Say it to Sappho: I can’t accept her religion

Sappho April 10th, 2009

“Dear Sappho. I am struggling to accept that my girlfriend is a Christian. She wasn’t religious when I met her but has recently ‘accepted Jesus into her heart’. She has been through a lot over the past couple of years, including losing both of her parents. I have been there for her throughout everything, but I really can’t deal with this. My head won’t let me take this Christianity thing seriously - in fact, it is making me lose some respect for her. I know this sounds harsh, but values etc are really important to me. How should I deal with this?” Anne, 27, Glasgow

Is she the same person you fell in love with? From what you have said, it sounds as though some fundamentals have changed - to the extent that she isn’t quite the same person you fell in love with. Supporting a partner though the bereavement of losing one parent, never mind both, can be extremely hard work. But actually losing your parents must be harder. There is obviously the possibility that your partner is using faith as a crutch at a time when life feels meaningless.

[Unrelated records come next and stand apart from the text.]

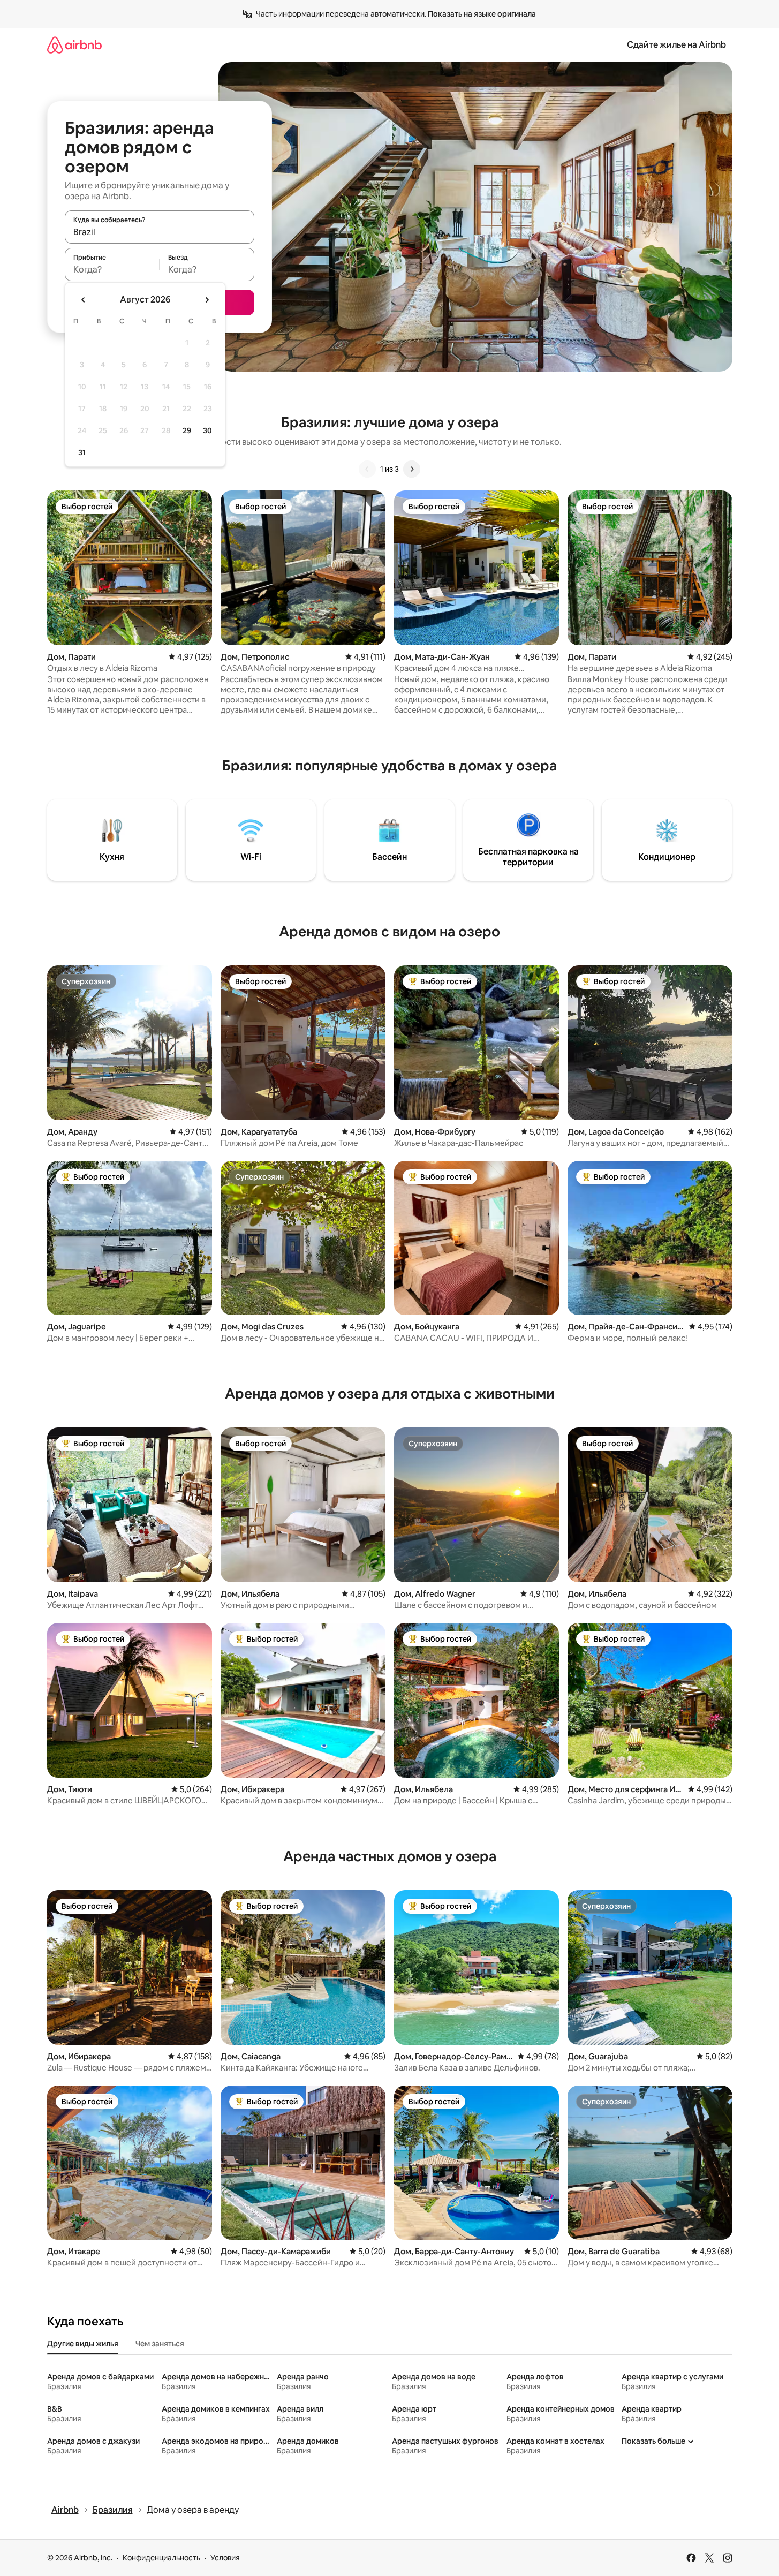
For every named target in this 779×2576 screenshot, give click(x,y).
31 (82, 452)
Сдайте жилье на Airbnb (676, 44)
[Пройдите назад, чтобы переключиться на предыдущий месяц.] (83, 300)
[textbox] (112, 269)
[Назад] (367, 469)
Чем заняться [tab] (159, 2343)
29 (187, 430)
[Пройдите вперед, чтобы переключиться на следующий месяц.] (206, 300)
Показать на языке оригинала (482, 14)
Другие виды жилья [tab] (82, 2343)
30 (207, 430)
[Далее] (411, 469)
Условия (225, 2558)
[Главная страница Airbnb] (74, 45)
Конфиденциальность (161, 2558)
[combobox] (159, 231)
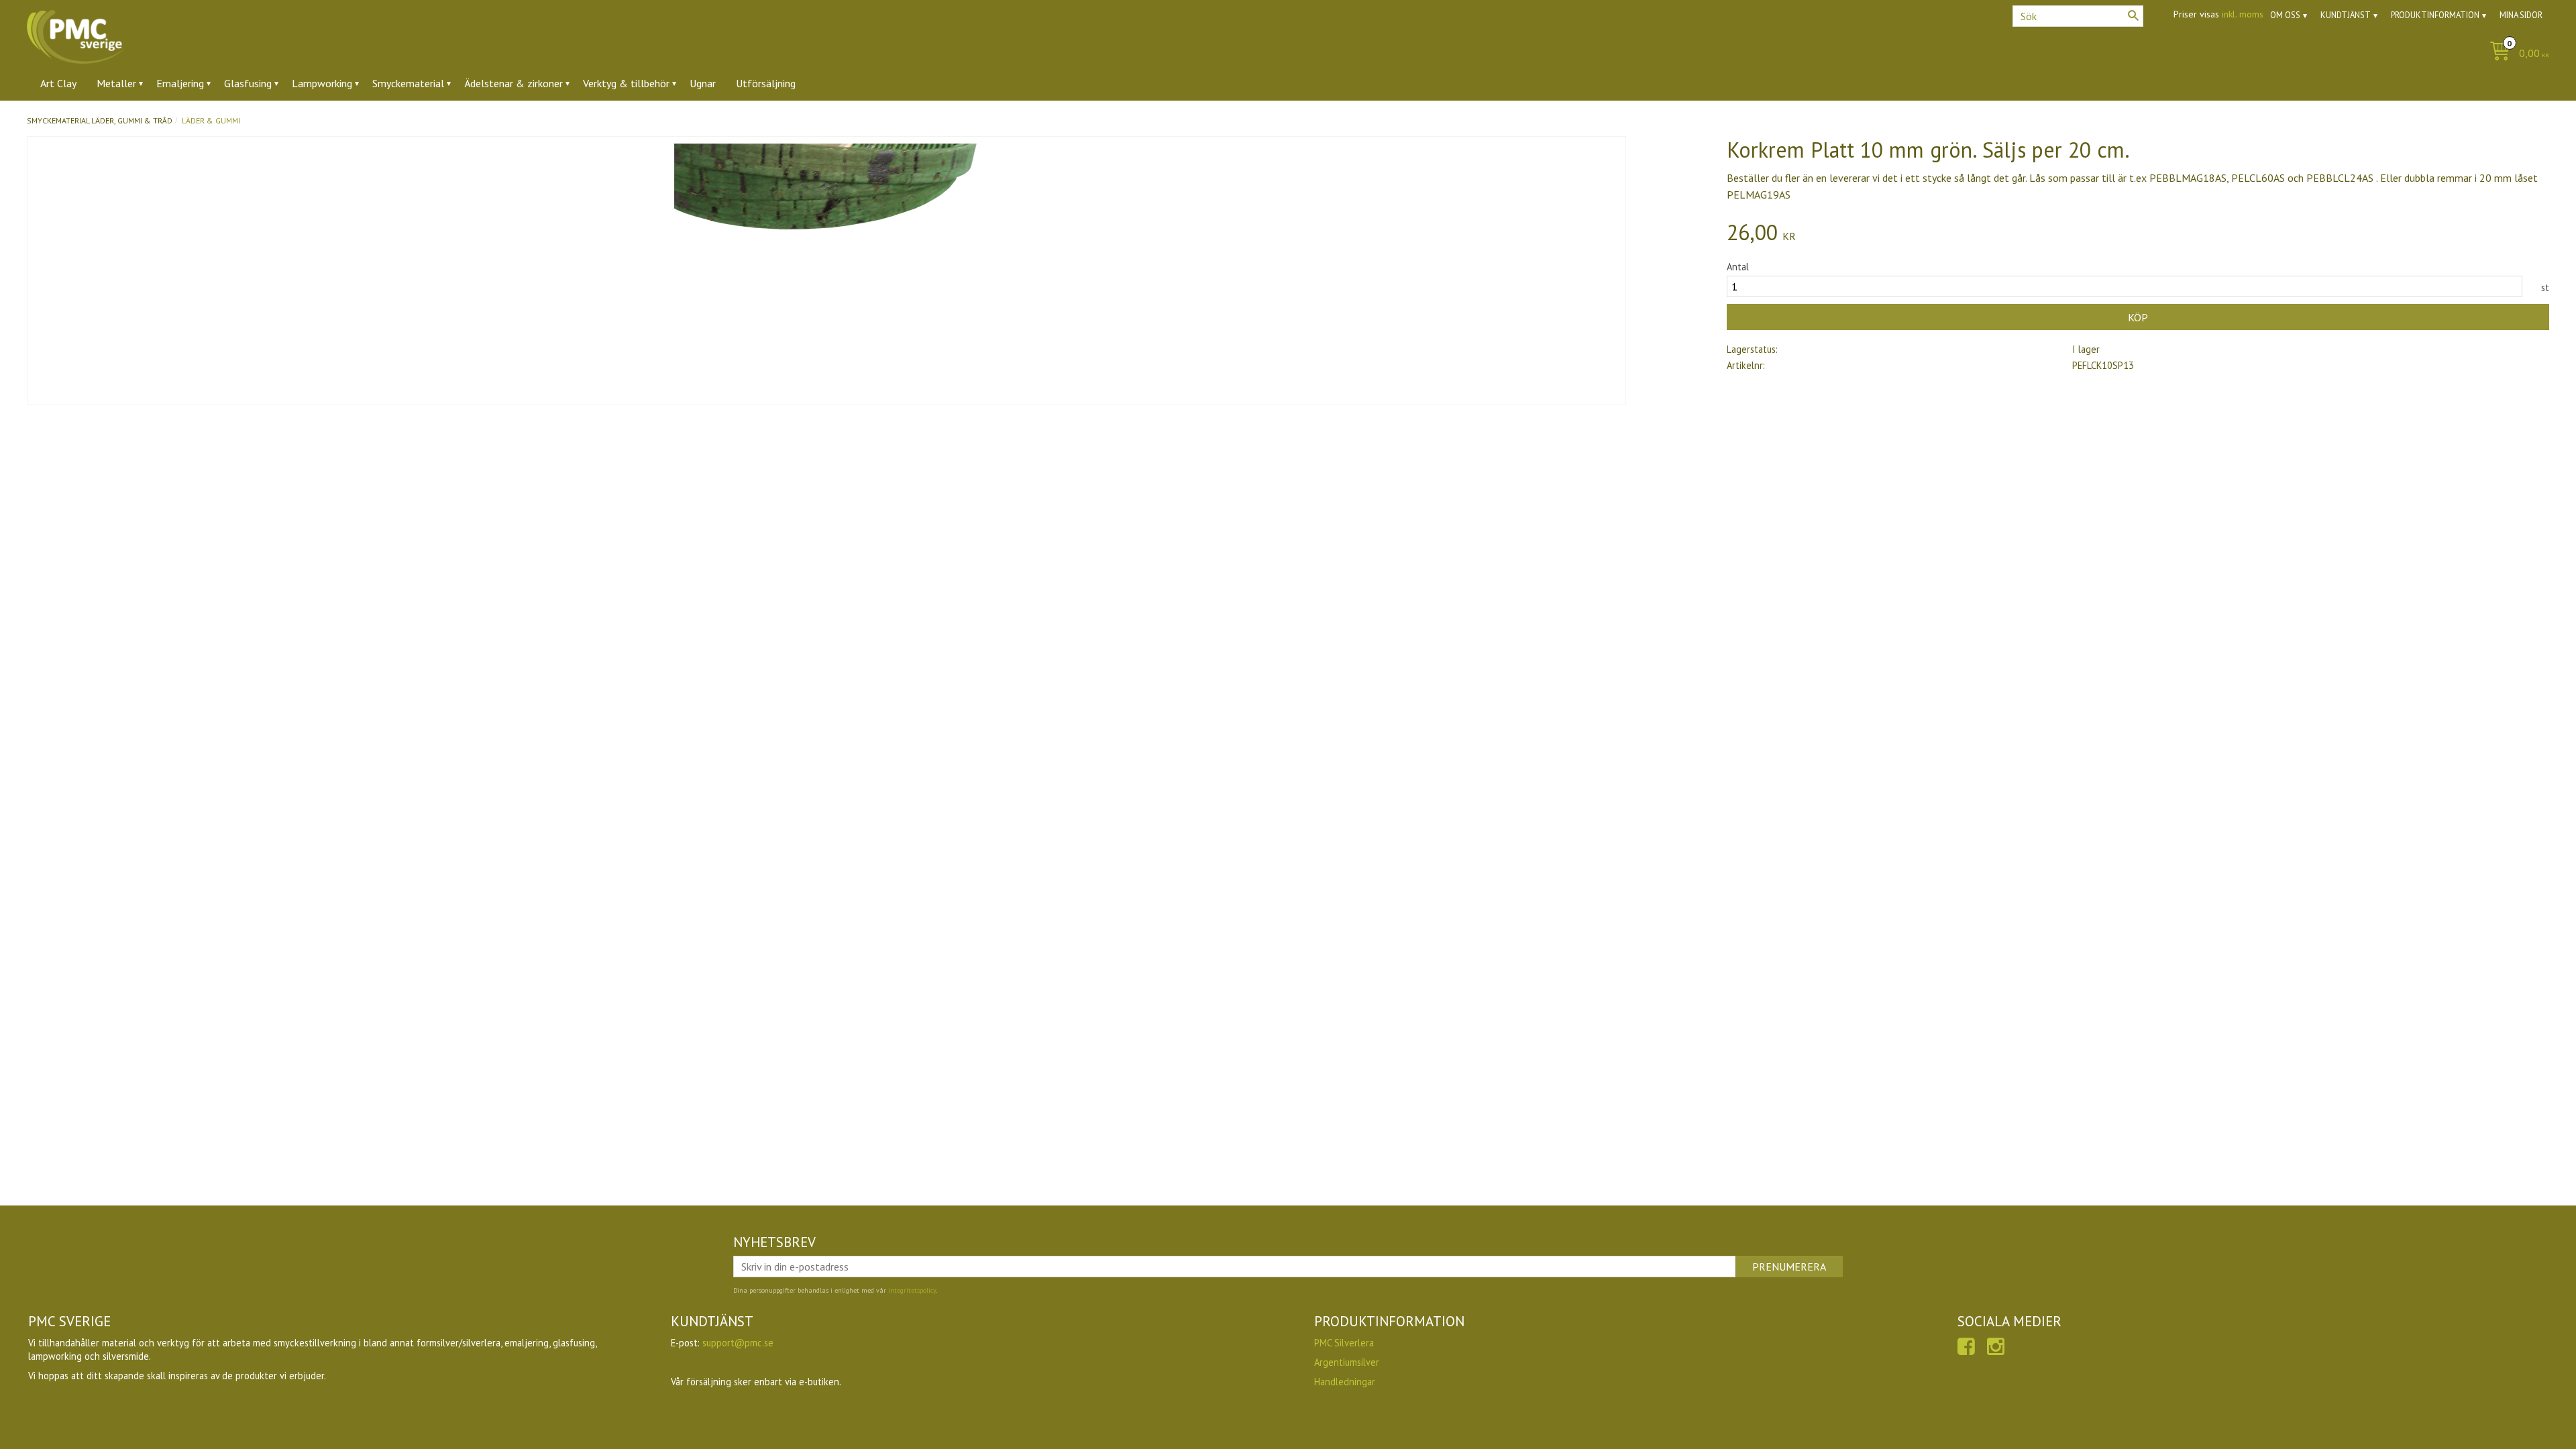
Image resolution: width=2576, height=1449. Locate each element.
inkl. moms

I am not underestimating how important your values are to you. To disagree with your partner about something as big as whether or not there is a God, or whether or not Jesus Christ rose from the dead, is going to cause problems in a relationship. First and foremost, you need to ask yourself if you believe that you can work on this issue to a point where you will be able to agree to disagree, and accept this aspect of your partners life. She needs to ask herself the same question about you.

If you have doubts that your relationship will ever work under those circumstances, you need to look at how you would feel about bringing the relationship to an end. I doubt that your partner would want to be with someone who is losing respect for her because of what she believes in. Given that values are so important to you, I am assuming you would feel the same.

Be careful not to allow guilt to cloud your feelings and cause you to stay in the relationship for the wrong reasons i.e. because of her loss. People lose people, not their intelligence - she still deserves the truth. I would also encourage you to think deeply about religion; the detail may be different, but maybe there is still some commonality in how you both look at the world. Don’t give up too easily.